### Exercise text:
= = =

Section Four · The Journey
AI clinical language, product development, and industry lingo
This is where you start to speak the language. Hover any underlined term to see what it means.
You do not need to master every term on day one. But understanding these concepts will help you follow conversations, contribute to meetings, and feel confident in interviews. Every dotted-underlined term below opens its glossary entry on hover — keep going, build up your vocabulary as you go.
Clinical AI terminology
| Term | What it means | Why it matters |
|---|---|---|
| Ground truth | The verified correct answer used to train or test AI | If ground truth is wrong, the AI learns wrong. You validate ground truth. |
| AI-assisted validation | Using AI to help confirm whether an output is correct | You may review AI outputs and confirm or correct them. |
| False positive | AI says something is there when it is not | A flagged cavity that does not exist. This erodes trust. |
| False negative | AI misses something that is actually there | A missed periapical lesion. A patient safety concern. |
| Sensitivity | How well AI detects true positives | High sensitivity means fewer missed findings. |
| Specificity | How well AI avoids false positives | High specificity means fewer false alarms. |
| Clinical adjudication | Resolving disagreements between AI and human reviewers | You may serve as the adjudicator. |
| Inter-rater reliability | How consistently multiple reviewers agree | Measures quality and consistency in AI validation. |
| Edge cases | Unusual scenarios that challenge AI | You help identify these from clinical experience. |
| Workflow integration | How technology fits into the daily process | Determines whether a product gets adopted or abandoned. |
| Annotation | Labeling data so AI can learn from it | You annotate radiographs, charts, and records. |
| Training data | The dataset used to teach an AI model | Better data means better AI. Your expertise ensures quality. |
| Model accuracy | How often AI gets the right answer | Measured against ground truth. You validate this. |
| Bias | When AI performs differently across populations | Can lead to inequitable care. Diverse input reduces this. |
How products are built
Every technology product moves through stages. Understanding them helps you know where you fit.

= = =

Stored data:
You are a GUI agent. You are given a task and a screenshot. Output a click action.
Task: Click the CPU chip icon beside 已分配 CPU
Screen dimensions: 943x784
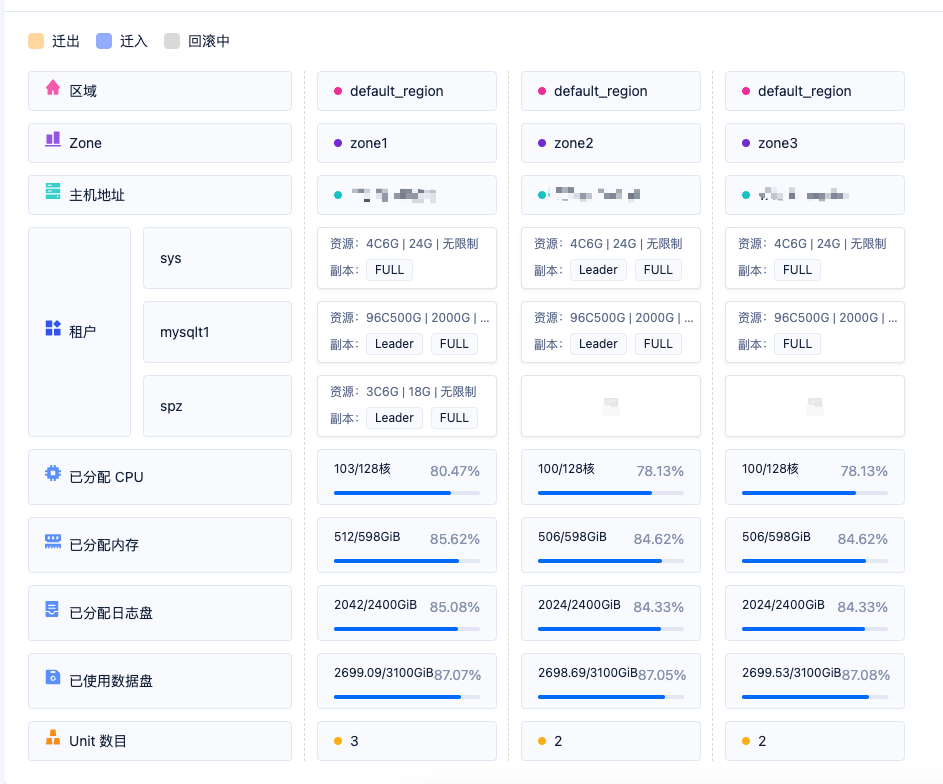[x=53, y=475]
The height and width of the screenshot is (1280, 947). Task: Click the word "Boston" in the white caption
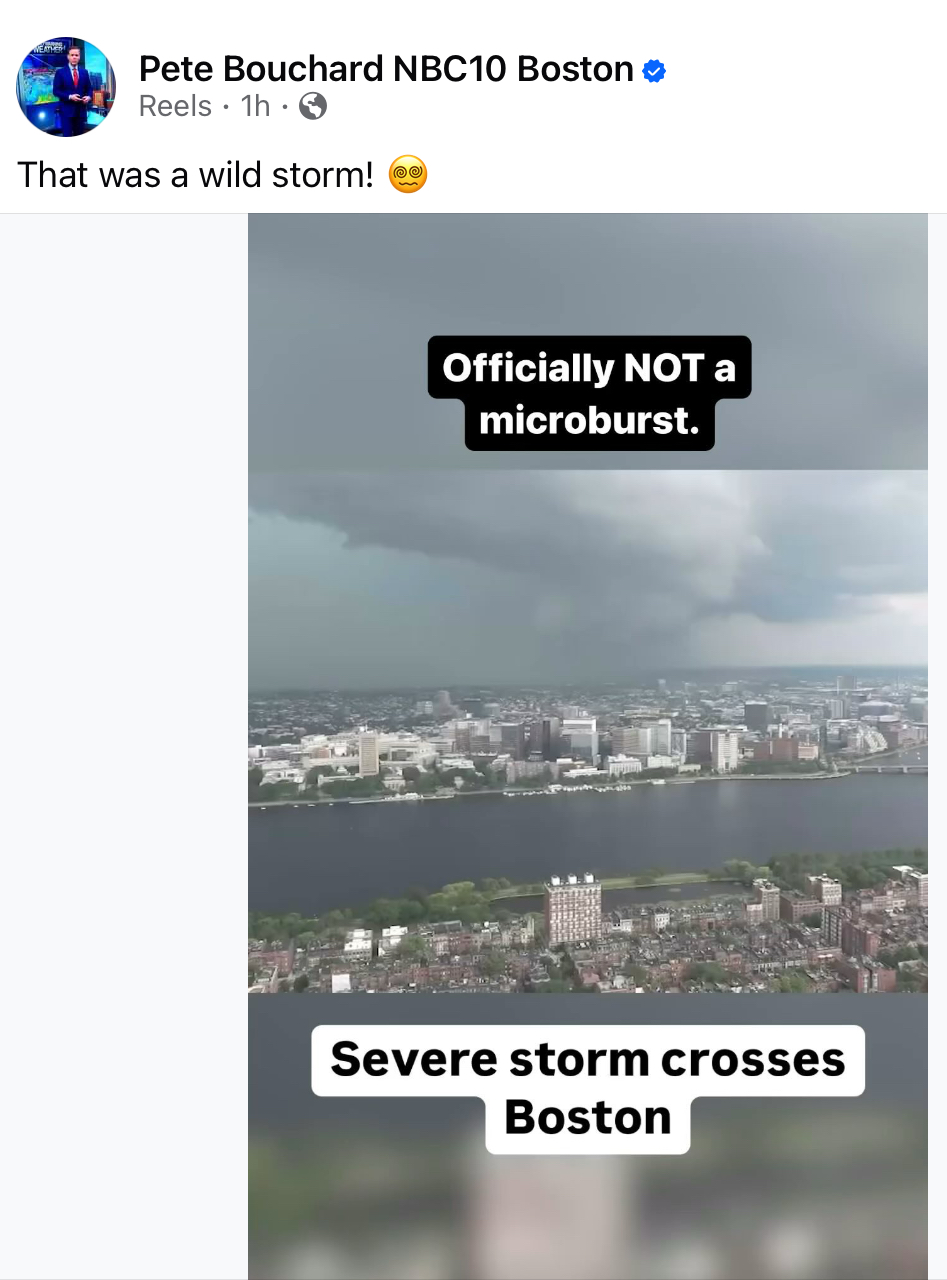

= = =

### Work to complete:
• a. Please list each term in the clinical AI terminology page's table whose "Why it matters" entry begins with the word "You".
• b. Pick up the clinical AI terminology page after its last sentence and write the next part of its "How products are built" section.

### Outputs for the tasks:
• a.
AI-assisted validation
Clinical adjudication
Edge cases
Annotation

• b.
- Discovery and research. The company identifies a problem. They talk to dental professionals. They observe workflows. If you are here, you are helping shape what gets built.
- Development. Engineers write code. Designers create the interface. Product managers coordinate. If you are here, you are providing clinical input.
- Testing. The product is tested for bugs, usability, and accuracy. If you are here, you are reviewing from a clinical perspective.
- Beta testing. Real users test the product in real environments. This can last weeks to months. This is one of the best entry points into AI for dental professionals. During beta testing, you may test features in a live clinical environment, identify bugs, give structured feedback, validate clinical accuracy, and suggest improvements from your experience.
- Production. The product is live. If you are here, you may be in customer success, implementation, training, or support.
Developer language you will hear
| Term | What it means | Example |
|---|---|---|
| Bug | A problem in the software | "We found a bug in the charting module" |
| Feature | A piece of functionality | "We are building a new feature for perio charting" |
| Sprint | A work cycle, usually one to two weeks | "This is scheduled for the next sprint" |
| Backlog | A prioritized task list | "That has been added to the backlog" |
| API | How two systems communicate | "Our API connects with the PMS" |
| Integration | Connecting tools so they share data | "We need an integration with Dentrix" |
| UI | User interface. What the user sees. | "The UI needs to be more intuitive" |
| UX | User experience. How it feels to use. | "The UX for claims is confusing" |
| SaaS | Subscription-based software | "We are a SaaS company" |
| Onboarding | Getting a new user set up and trained | "Onboarding takes two weeks" |
You do not need to code. You need to understand.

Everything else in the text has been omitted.